**** EXTRACTED DATA
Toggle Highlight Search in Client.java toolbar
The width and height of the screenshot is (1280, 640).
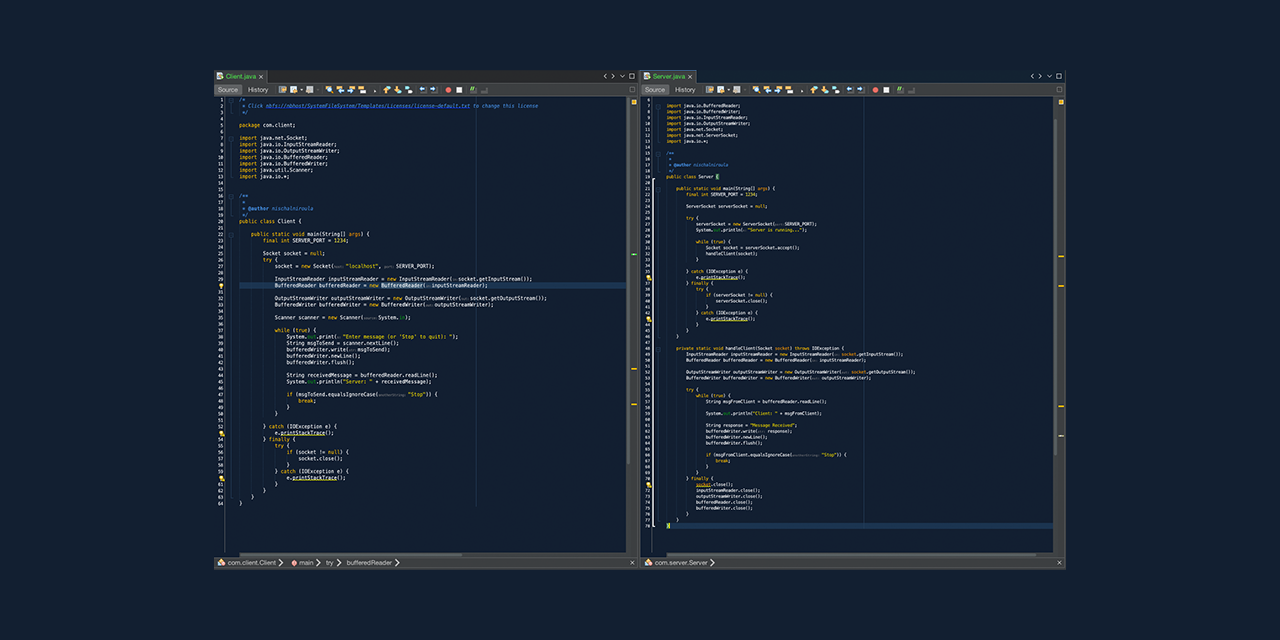pos(362,89)
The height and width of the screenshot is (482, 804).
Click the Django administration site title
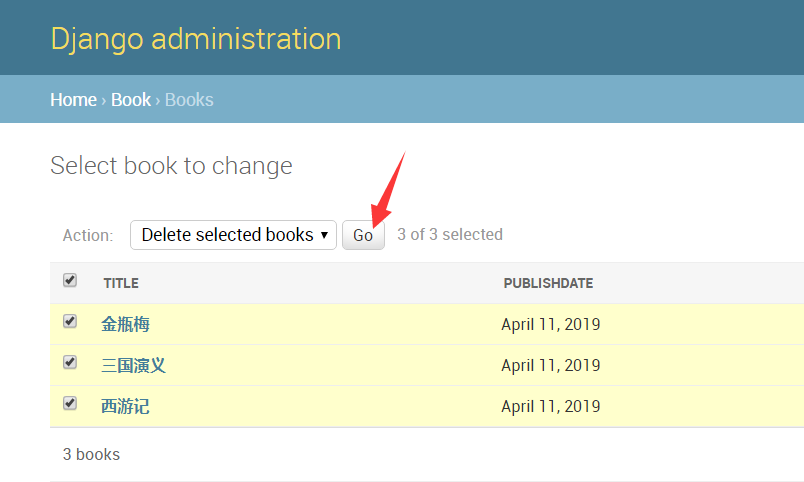coord(195,39)
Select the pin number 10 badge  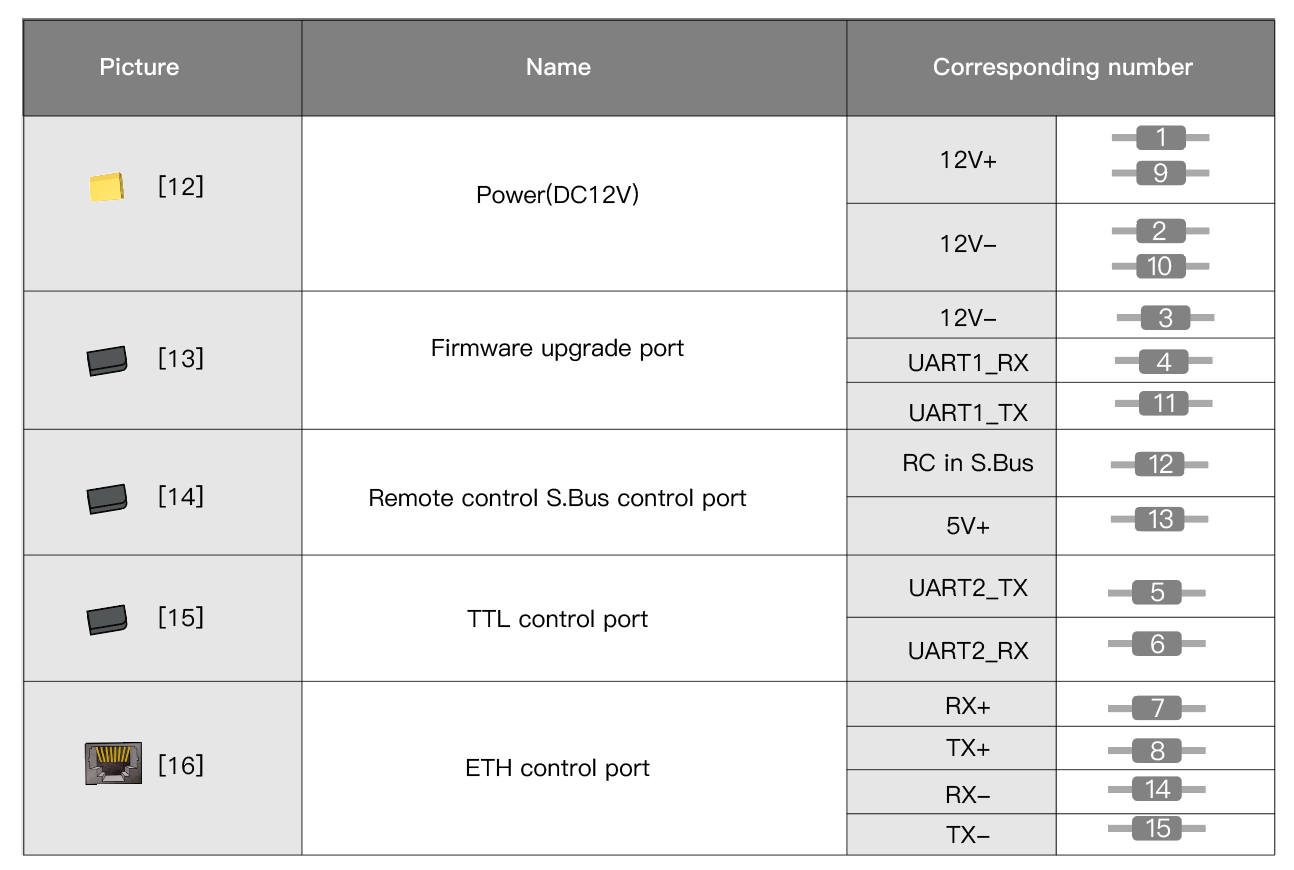point(1160,266)
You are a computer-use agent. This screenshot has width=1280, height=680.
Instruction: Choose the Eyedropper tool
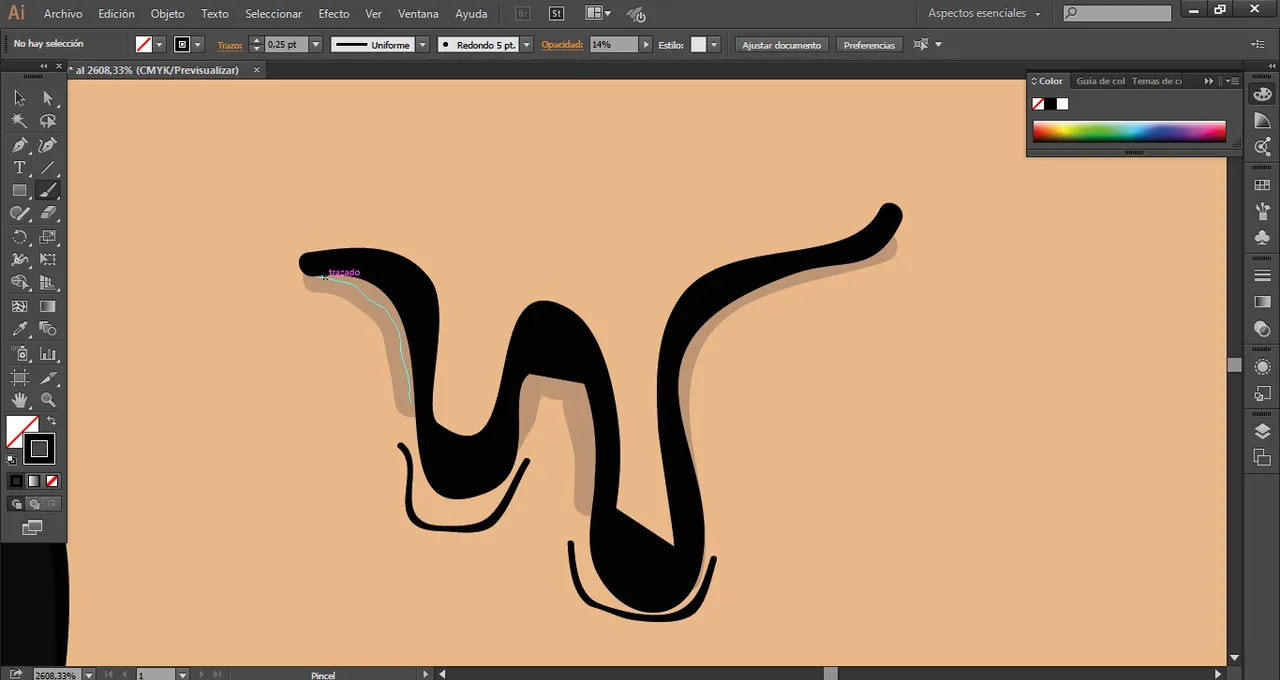(20, 329)
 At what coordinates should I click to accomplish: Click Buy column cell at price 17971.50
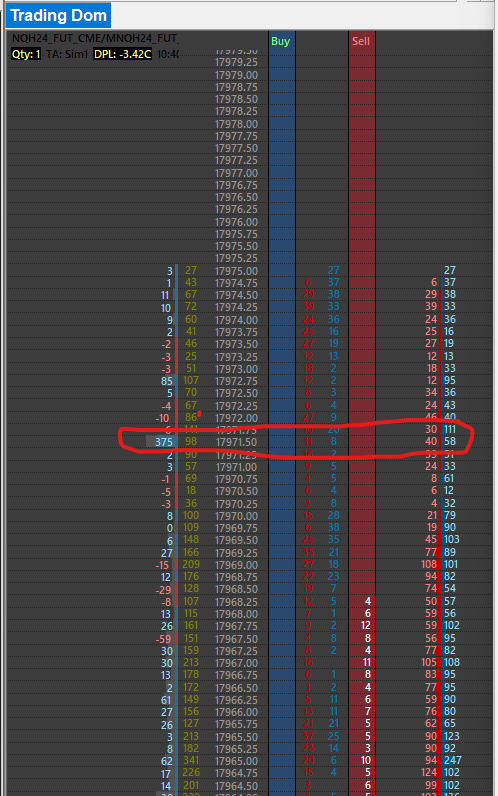pos(281,442)
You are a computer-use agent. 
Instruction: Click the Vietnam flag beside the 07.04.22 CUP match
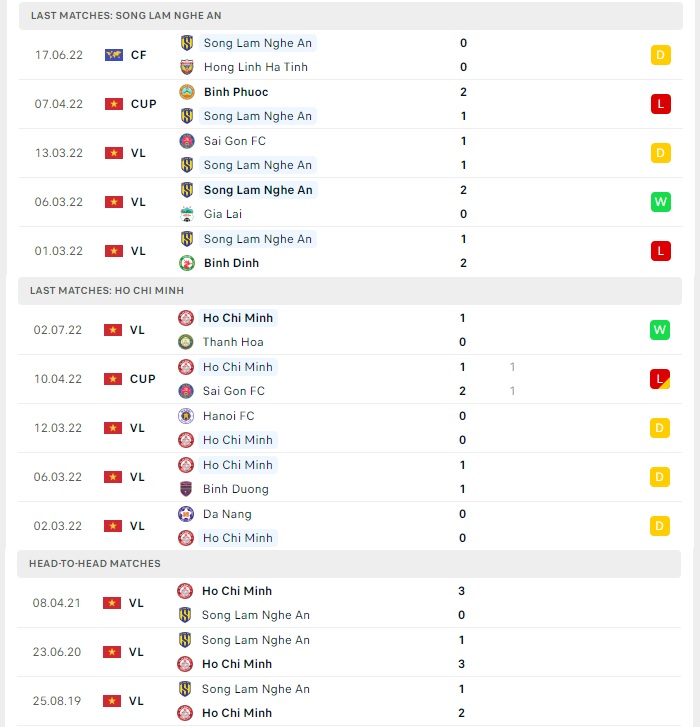(x=114, y=104)
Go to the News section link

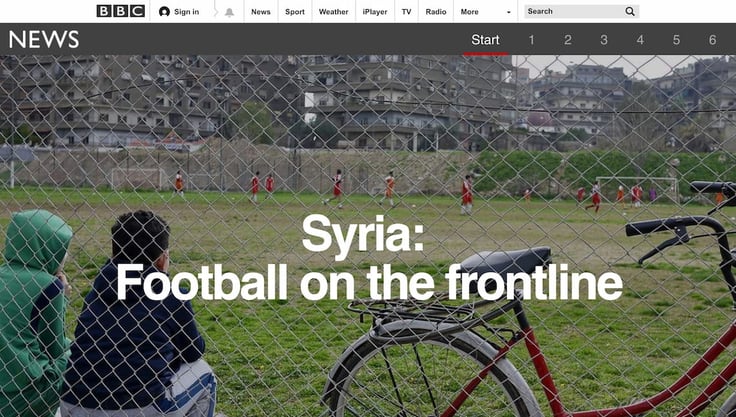261,12
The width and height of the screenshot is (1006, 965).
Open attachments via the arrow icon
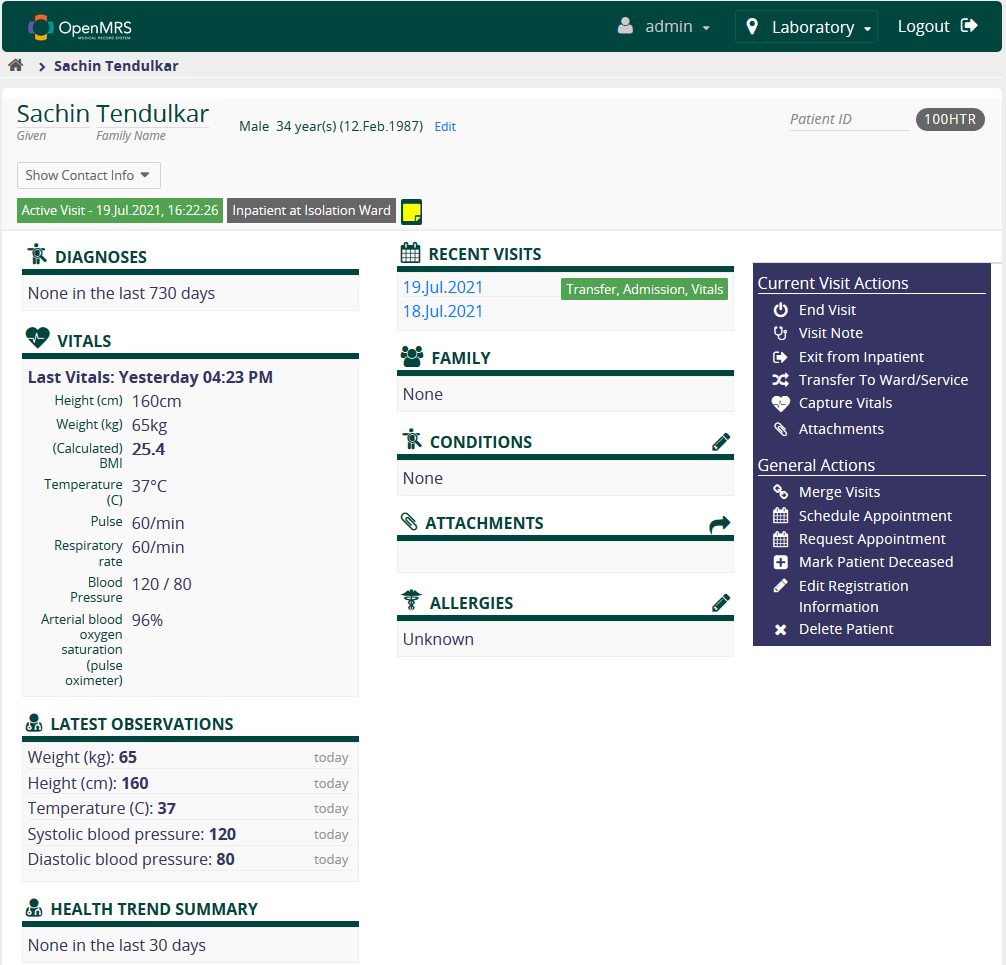pos(720,524)
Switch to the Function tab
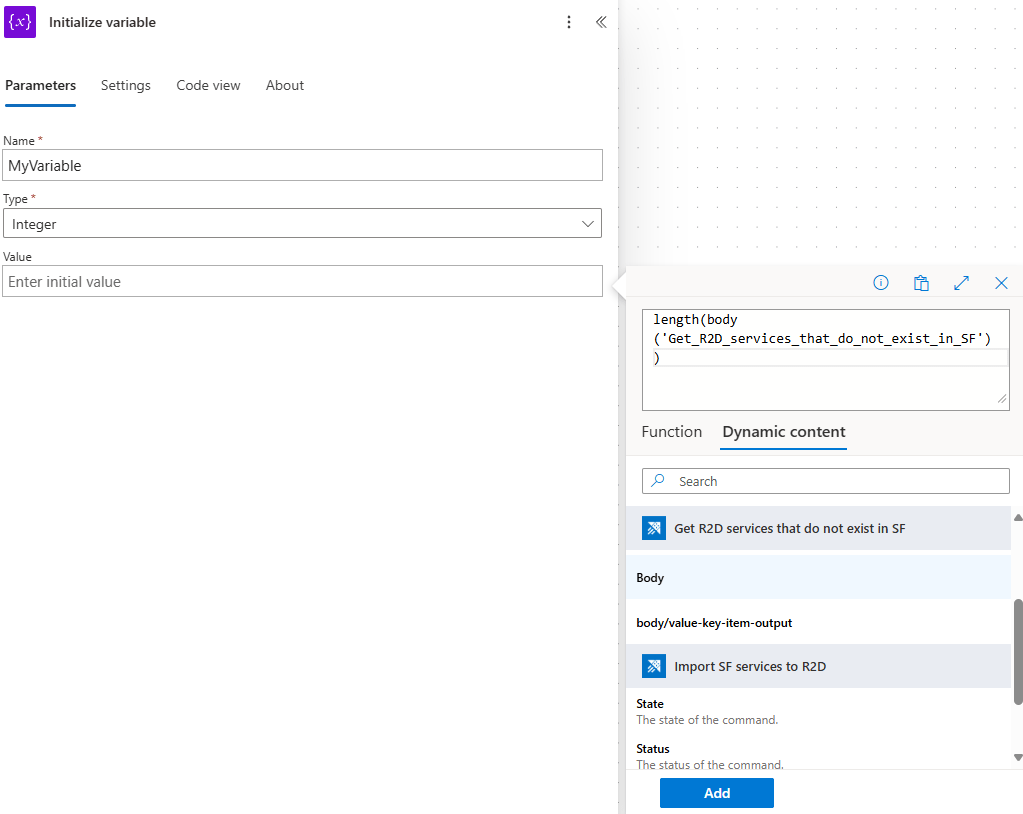Viewport: 1023px width, 814px height. [x=671, y=432]
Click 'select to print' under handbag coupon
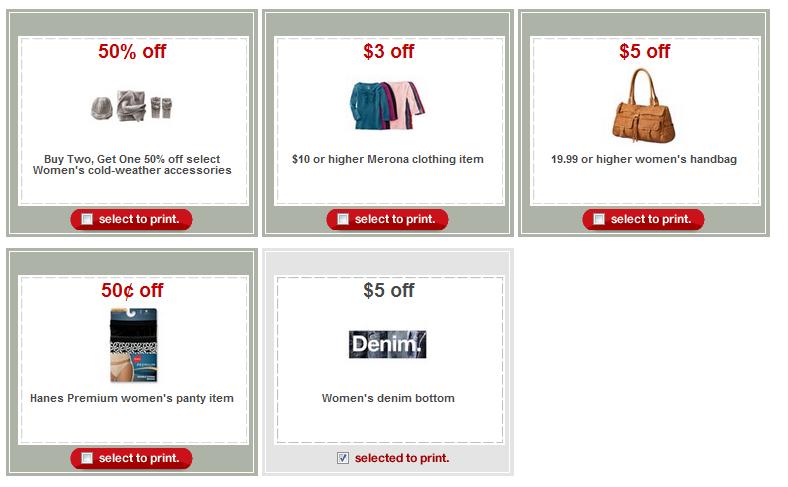This screenshot has width=788, height=487. 651,219
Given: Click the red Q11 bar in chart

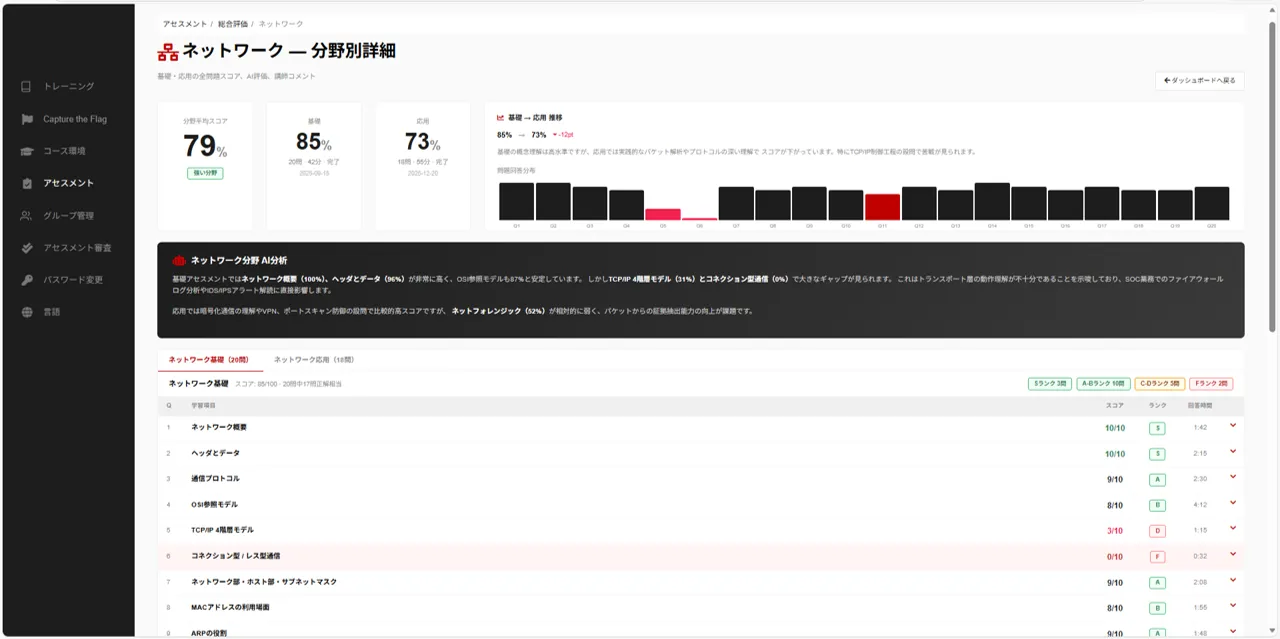Looking at the screenshot, I should coord(882,207).
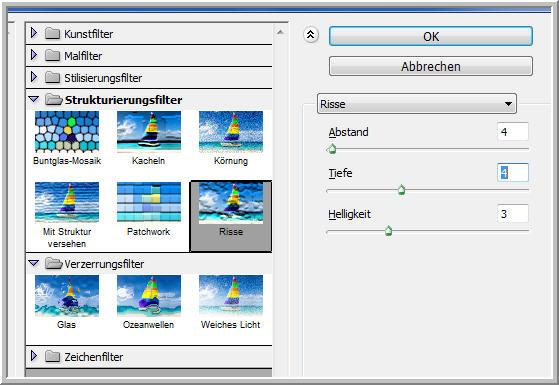Viewport: 559px width, 385px height.
Task: Click the Abbrechen button
Action: pyautogui.click(x=431, y=66)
********
**WHAT IS NEEDED:**
Count the lines of the data above where the string "computer" shows up; reply with the number only.

**ANSWER:**
2